Duty & Loyalty – Chu

We are responsible for everything we have done and everything we have said and all the consequences that follow. We are immensely loyal to all of those in our care.


Duty & Loyalty are the last of the seven Bushido Values, the last of the seven principles that medieval Samurai lived and died by. As with the previous 6 we’ll do a deep dive on the meaning and review their relevance in our modern lifestyle.


Duty

We can think of duty as being obligated to act responsibly by one’s own morals and principles in performing a role or executing a task to the best of one’s ability. To be dutiful we’d expect that individual to serve their role without deviation from its purpose. A police officer to uphold law and order, a soldier to defend her country, a traffic warden to hand out infringements. If we introduce pride to duty, we start to connect emotion to purpose and that’s an x factor in my view.

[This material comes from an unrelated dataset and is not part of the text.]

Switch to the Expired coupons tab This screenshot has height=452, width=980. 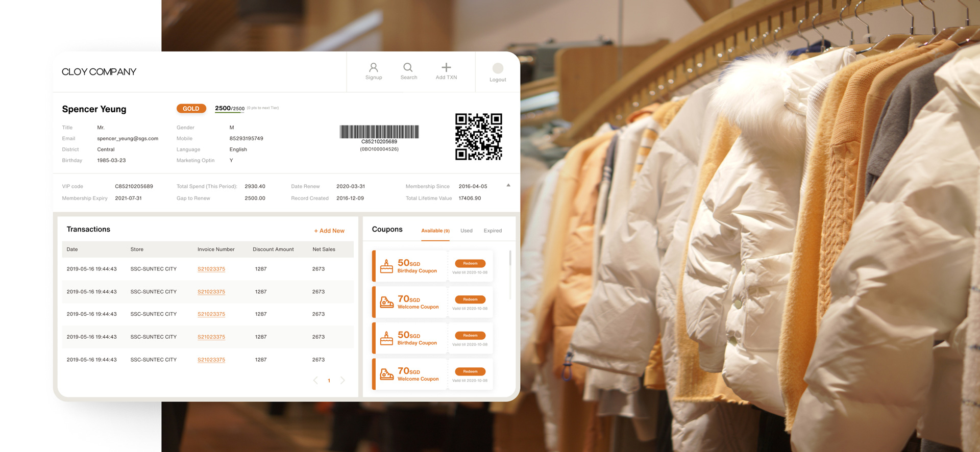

Take the statement above for example, ‘we are responsible for everything we have done and said and the consequences that follow’. The samurai lived by this principle, owning the outcome of their actions. Once we’ve said or done something we might regret it’s difficult to take back. In today’s social-media hyper-intense world especially so. Tweets, posts, and images uploaded are there forever. With Cyber bullying and inappropriate content widely prevalent for our children to ingest it’s an important principle to remind ourselves and our youngsters of again.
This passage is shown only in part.